+++ Data excerpts +++

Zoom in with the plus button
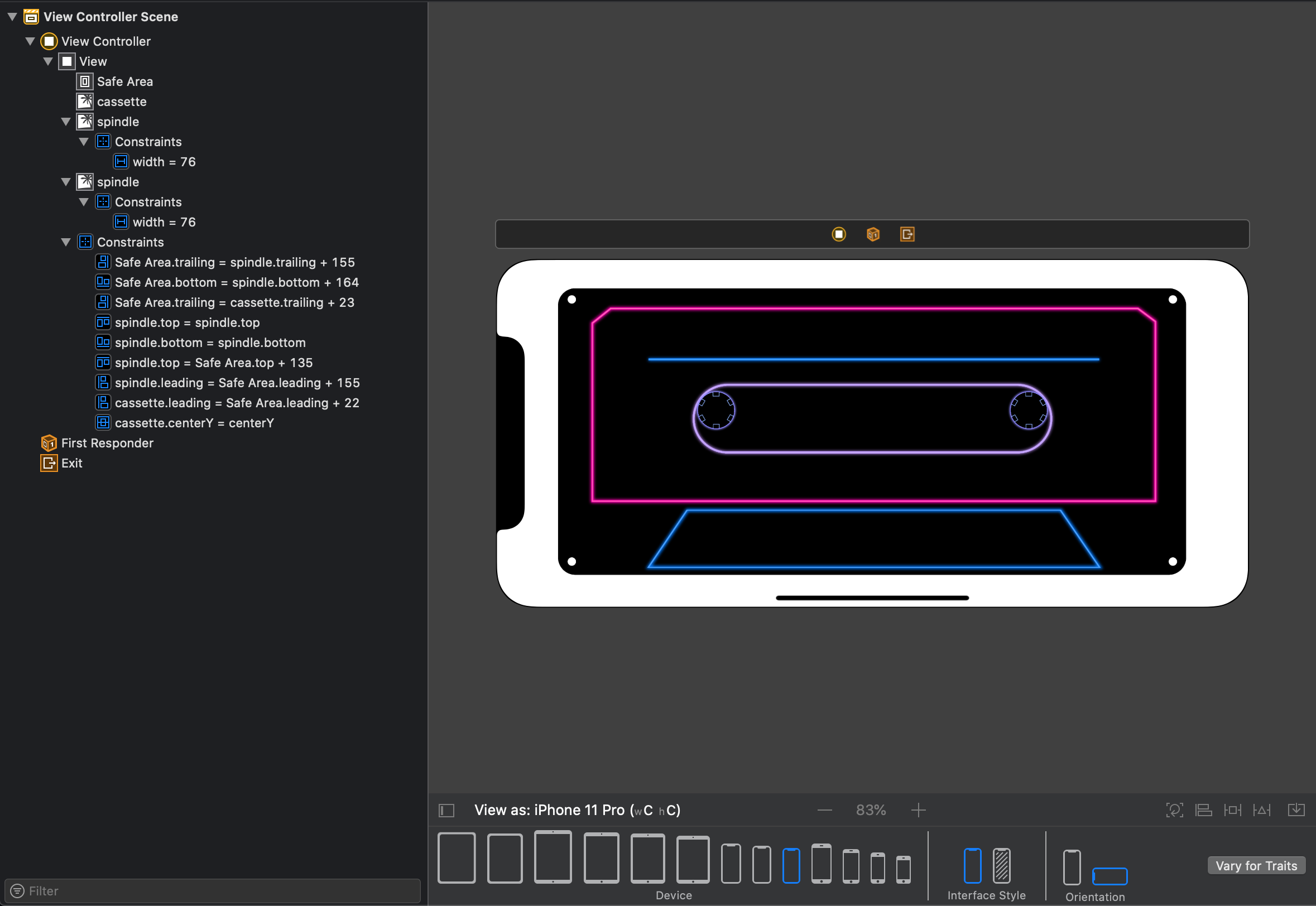click(918, 810)
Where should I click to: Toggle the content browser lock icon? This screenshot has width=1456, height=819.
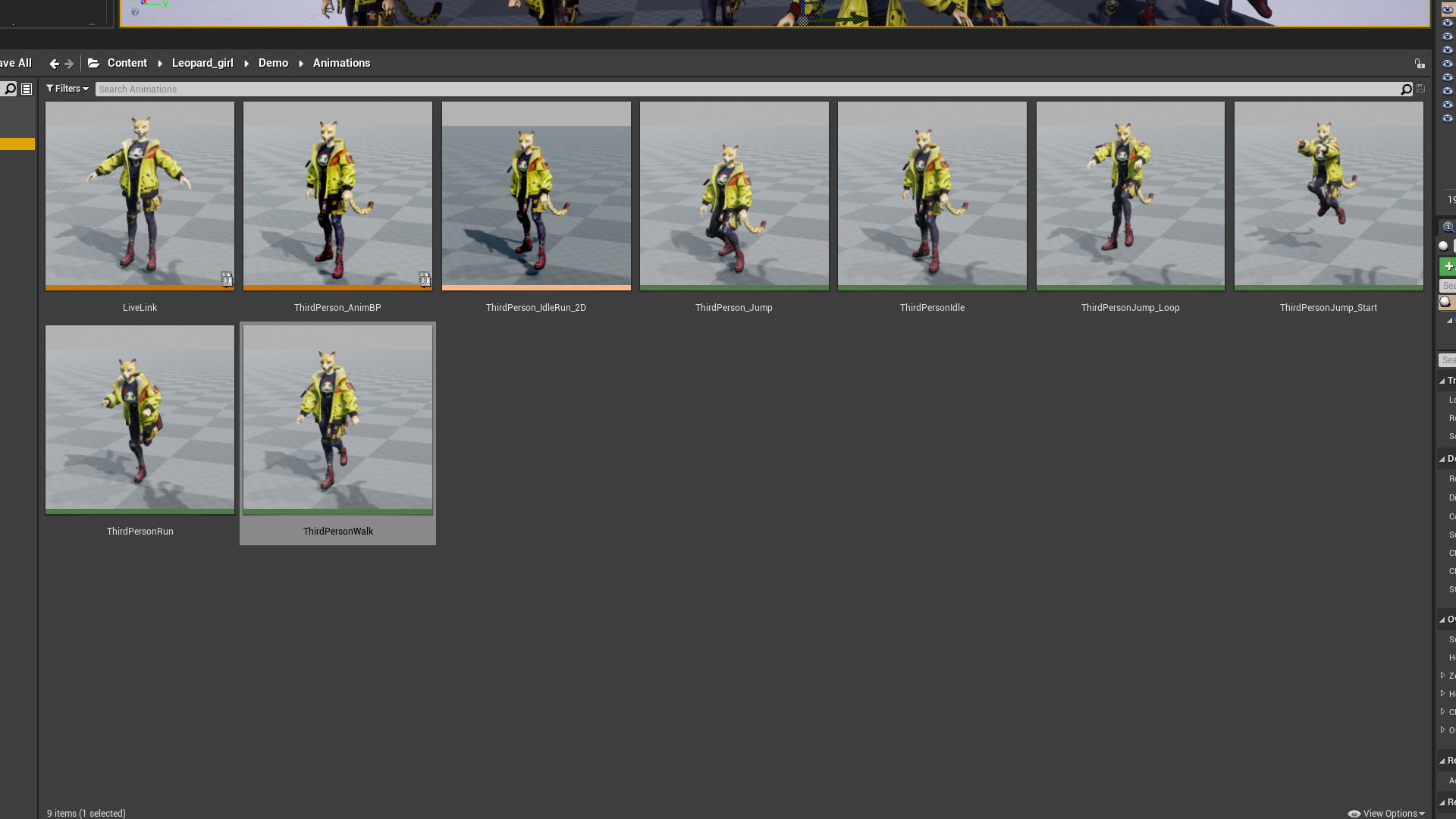pyautogui.click(x=1419, y=64)
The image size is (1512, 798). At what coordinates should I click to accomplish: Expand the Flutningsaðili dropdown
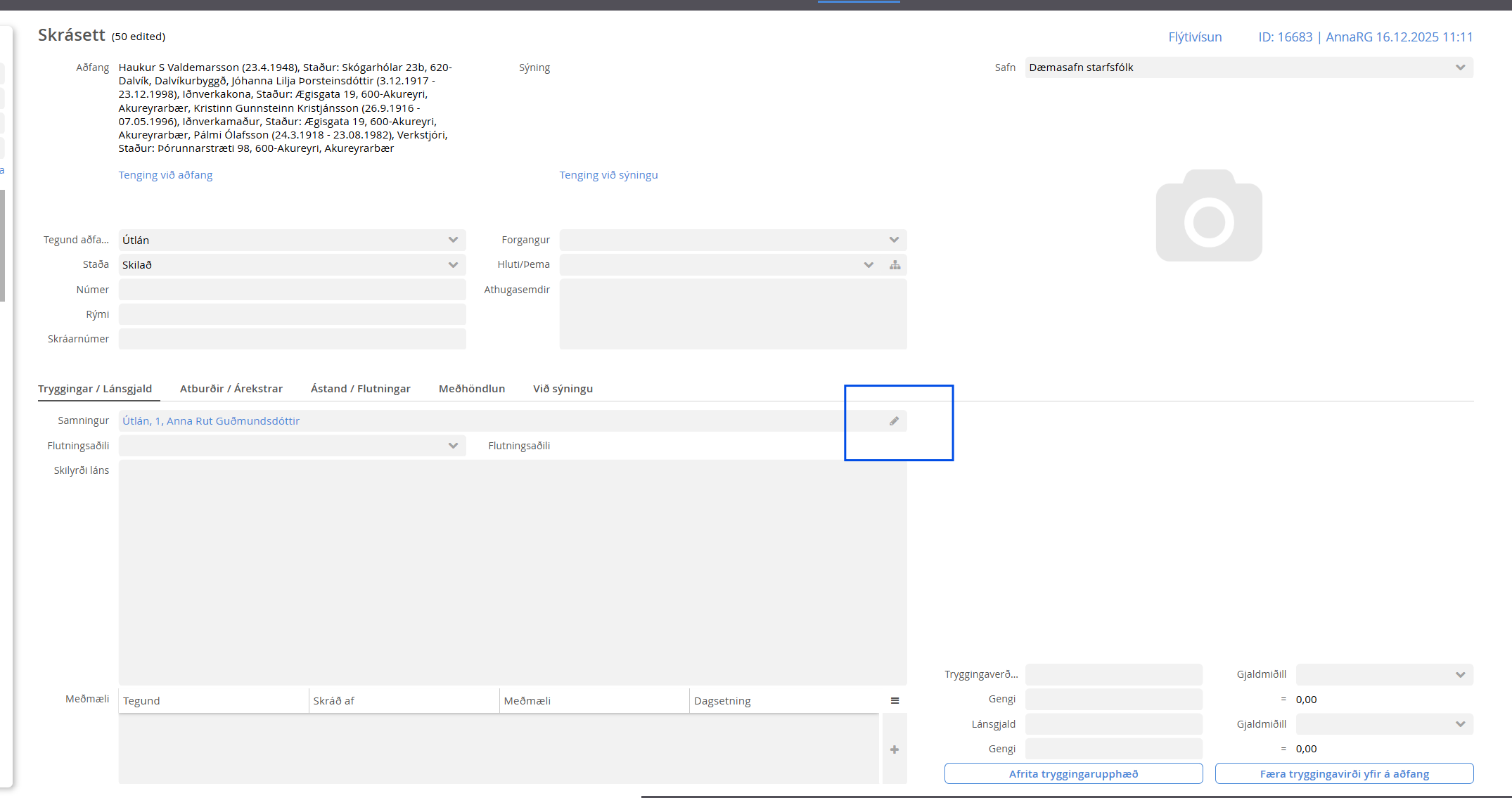453,446
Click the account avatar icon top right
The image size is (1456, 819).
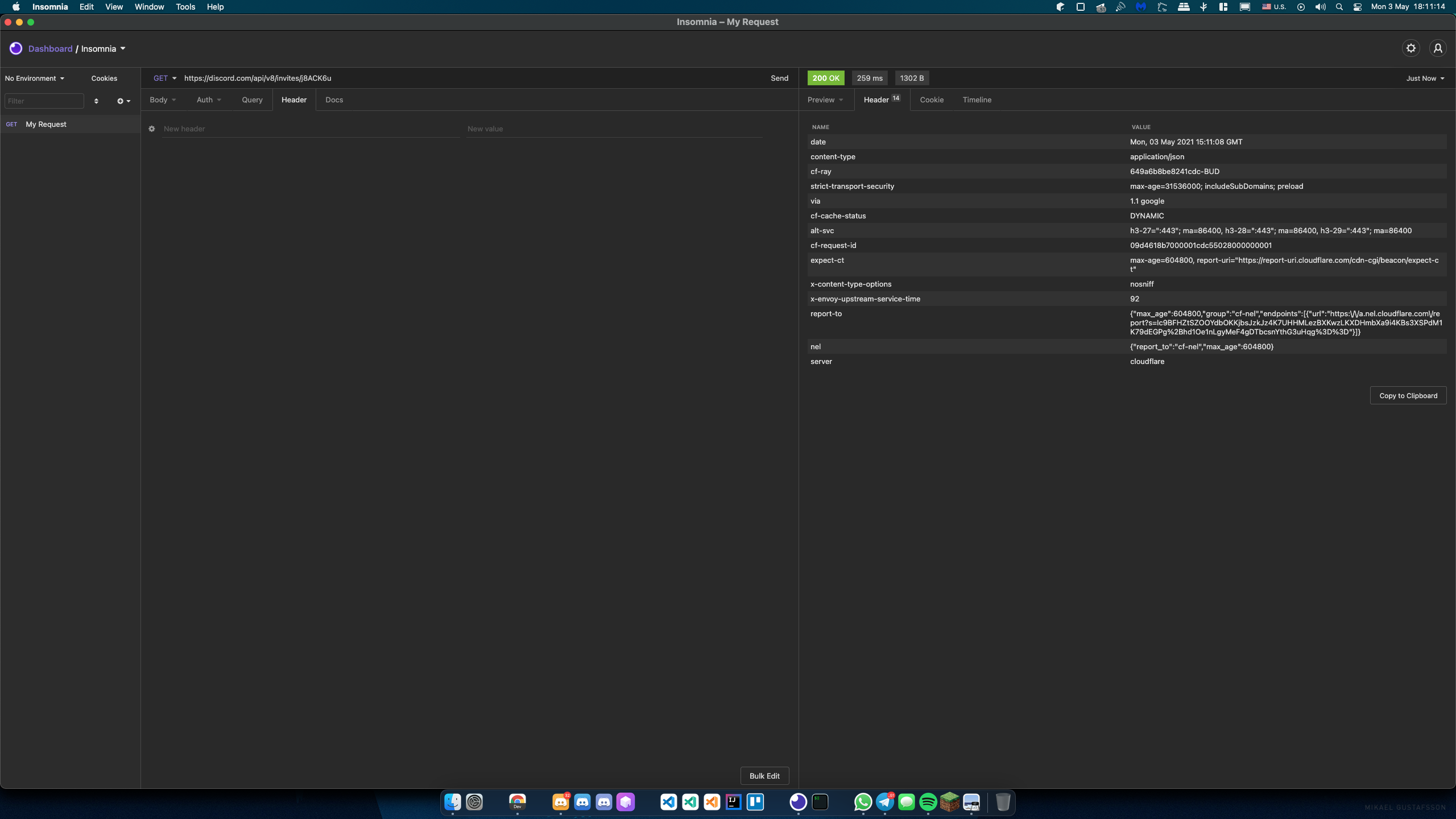pos(1437,48)
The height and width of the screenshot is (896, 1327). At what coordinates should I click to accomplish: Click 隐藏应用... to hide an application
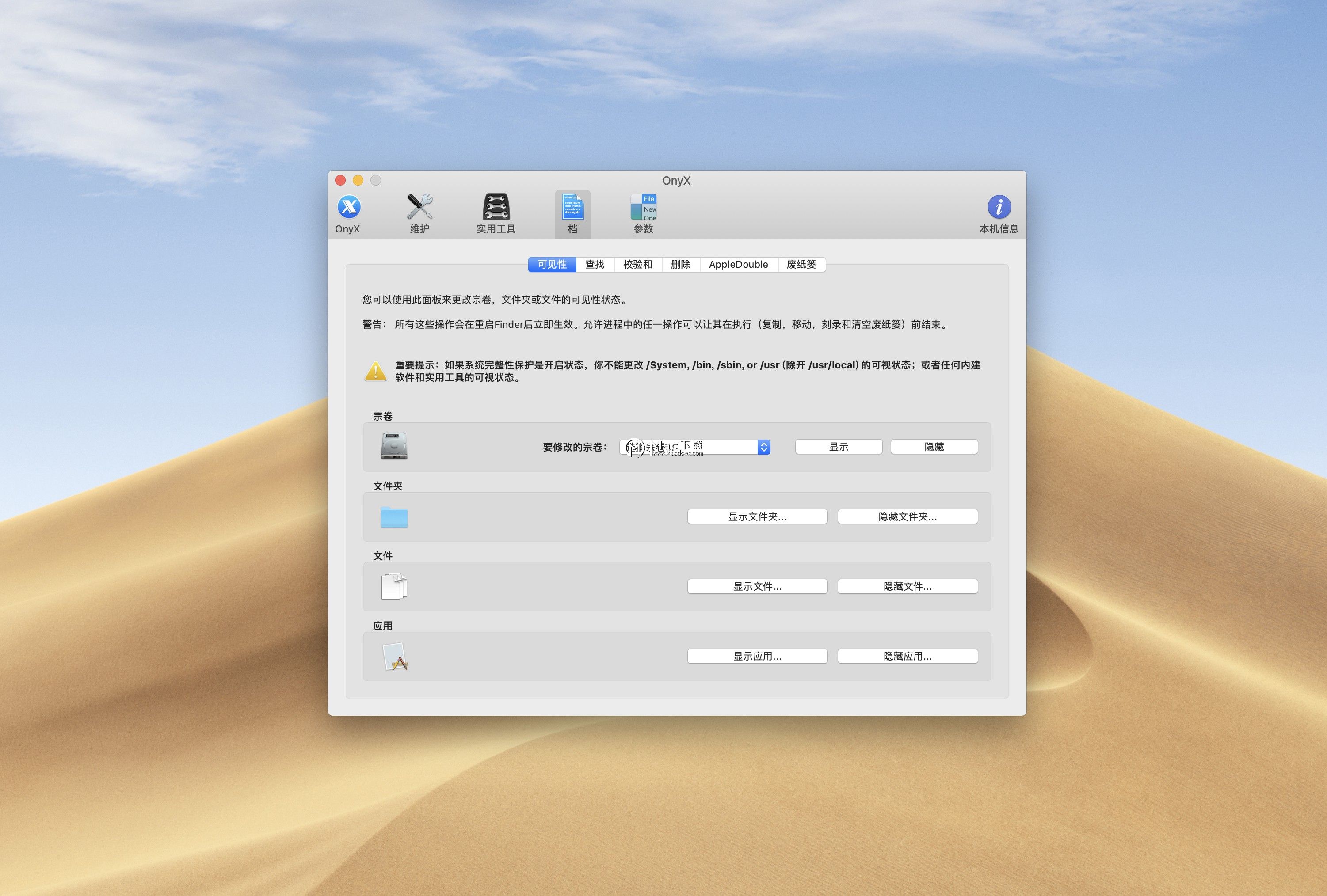(908, 656)
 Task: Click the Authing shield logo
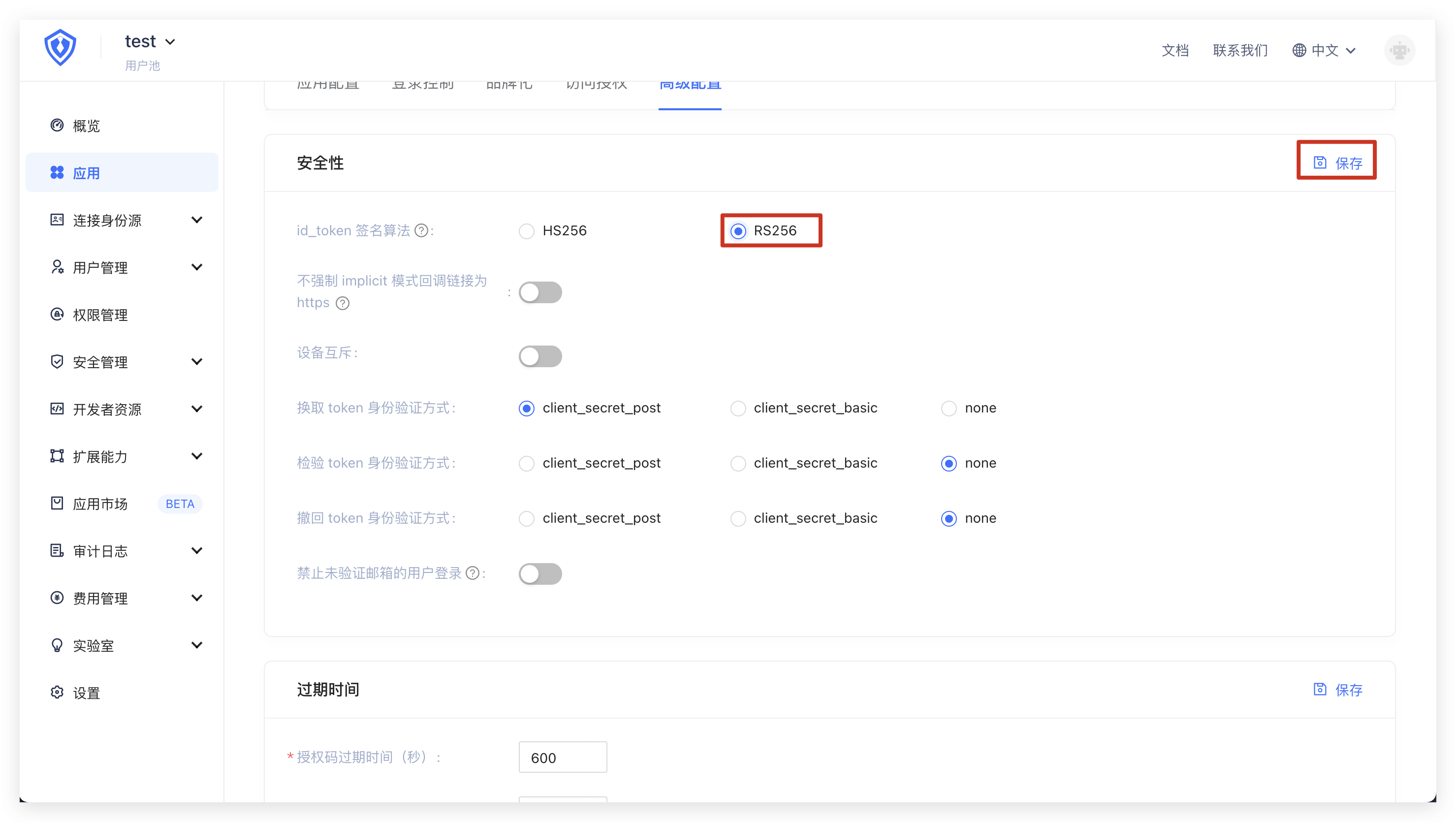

+++

Your goal: Reproduce exactly, and only, the lines from the one with "Where should I" to the final line of the listing above; the pictures are to be left out.

Solution for this exercise:
Where should I click to: Toggle the content browser lock icon? This screenshot has width=1456, height=819.
pyautogui.click(x=1419, y=64)
The image size is (1512, 798). At what coordinates should I click to accomplish: Expand the Flutningsaðili dropdown
453,446
Click the account avatar icon top right
The image size is (1456, 819).
pos(1437,48)
The height and width of the screenshot is (896, 1327). At what coordinates should I click to accomplish: Click 隐藏应用... to hide an application
(908, 656)
 Task: Click the Authing shield logo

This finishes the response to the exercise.